··· Supplied material ···

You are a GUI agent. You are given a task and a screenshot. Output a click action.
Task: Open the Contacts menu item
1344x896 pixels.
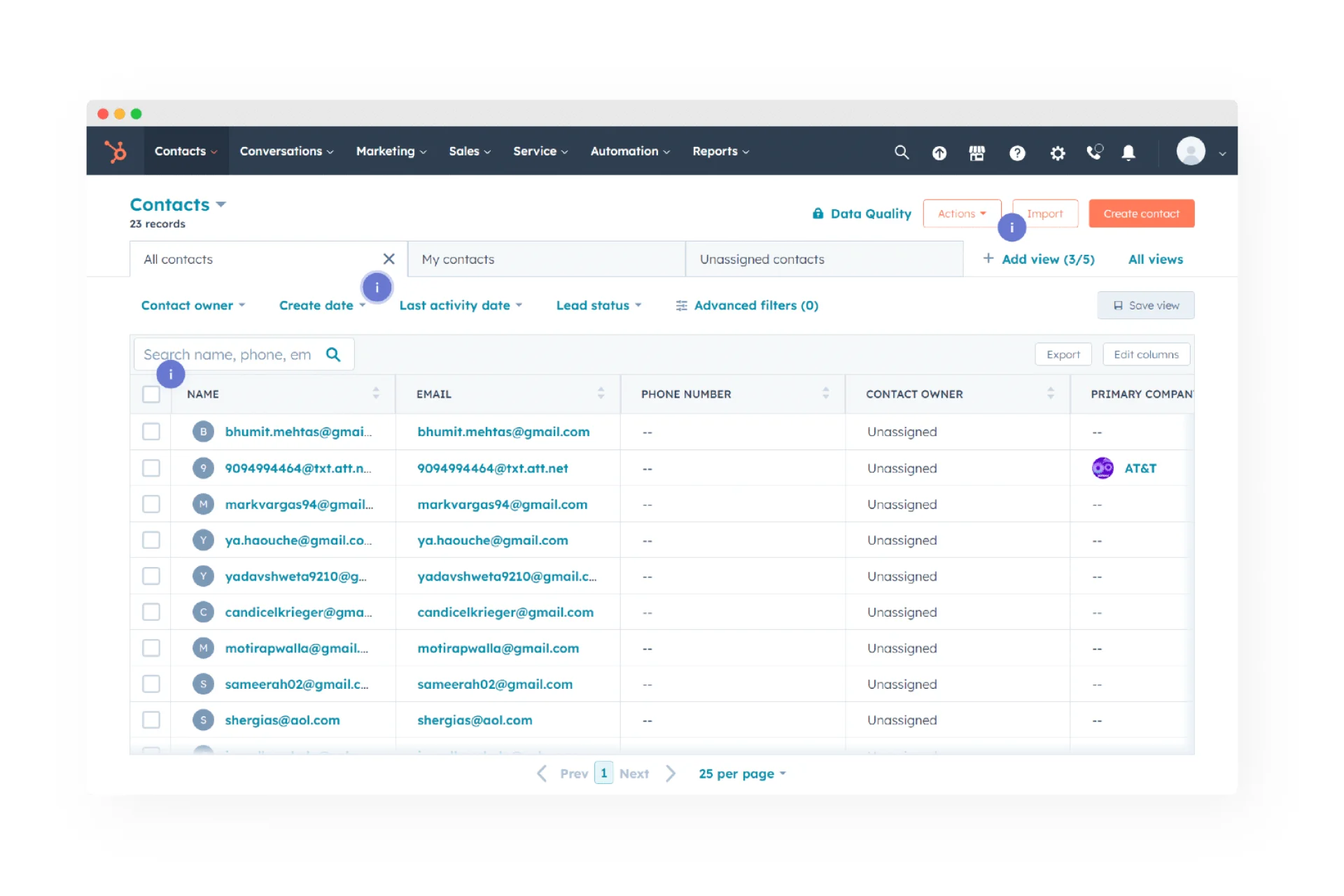[x=184, y=151]
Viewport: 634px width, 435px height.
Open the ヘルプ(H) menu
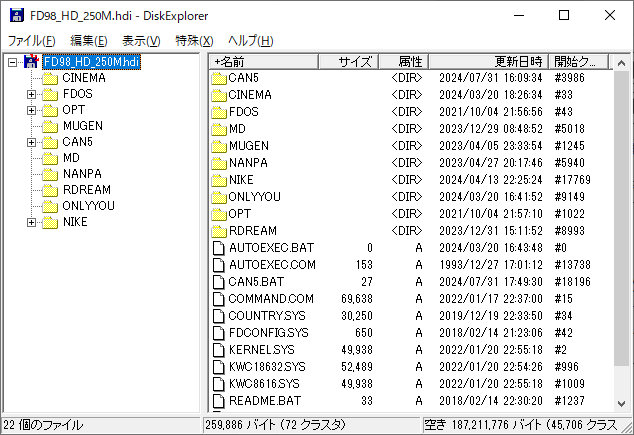pyautogui.click(x=250, y=41)
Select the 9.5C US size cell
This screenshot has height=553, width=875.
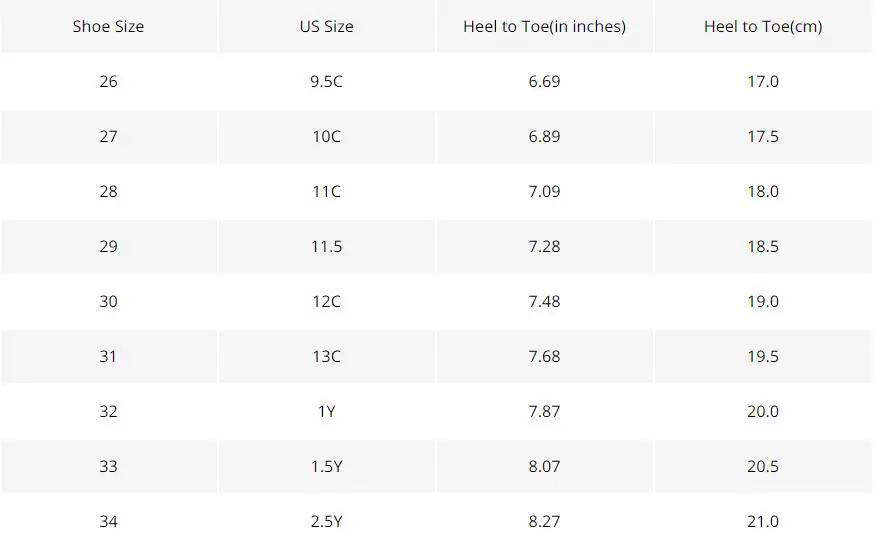tap(326, 81)
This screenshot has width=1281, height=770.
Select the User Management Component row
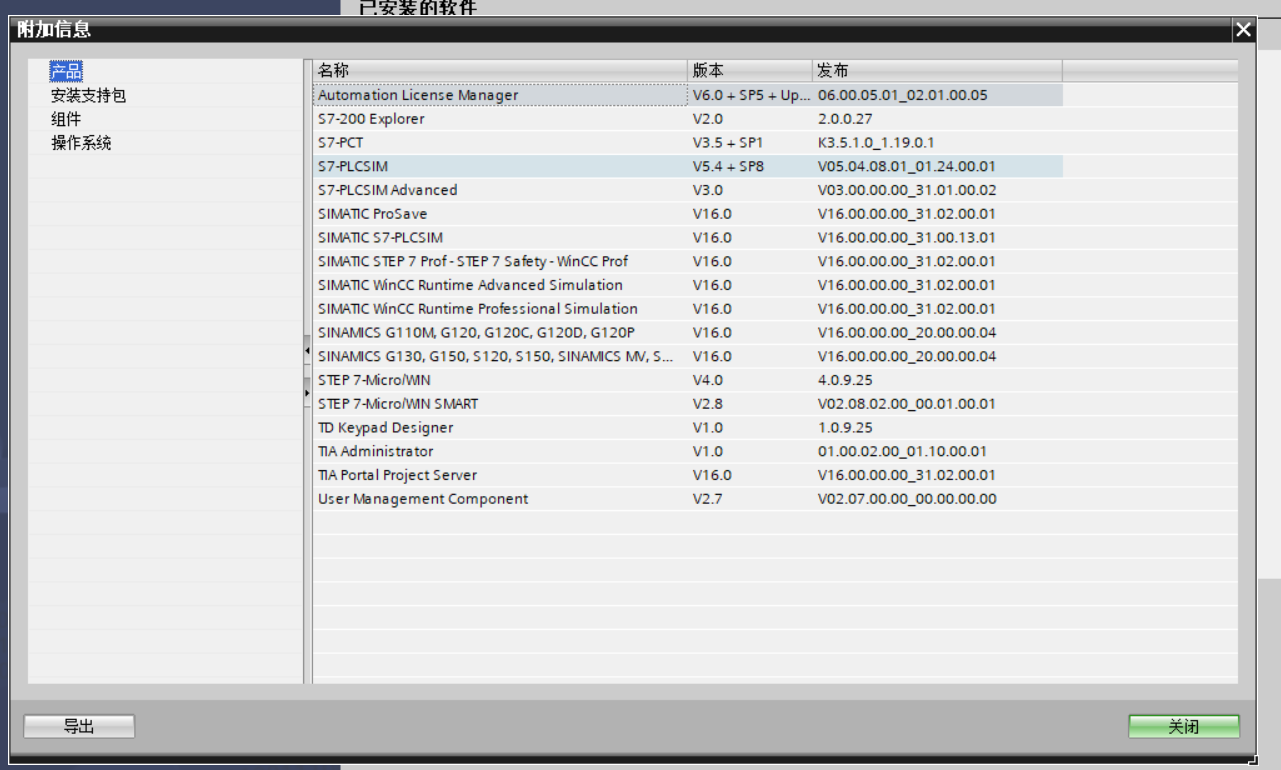coord(422,499)
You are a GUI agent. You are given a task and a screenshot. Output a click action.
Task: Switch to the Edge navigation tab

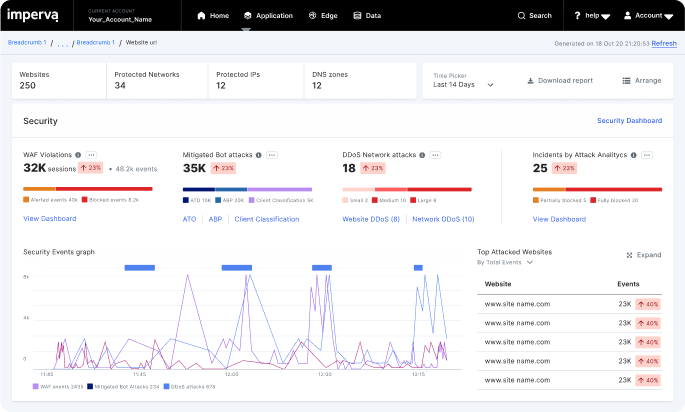point(323,16)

···

Required action: Reproduce the entries above exactly, without images.

The completed task:
You are a GUI agent. You are given a task and a screenshot. Output a click action.
Task: Open the Contacts menu item
1344x896 pixels.
[x=184, y=151]
Viewport: 634px width, 435px height.
Open the ヘルプ(H) menu
pyautogui.click(x=250, y=41)
Select the 9.5C US size cell
This screenshot has height=553, width=875.
tap(326, 81)
This screenshot has width=1281, height=770.
Select the User Management Component row
coord(422,499)
You are a GUI agent. You are given a task and a screenshot. Output a click action.
Task: Switch to the Edge navigation tab

point(323,16)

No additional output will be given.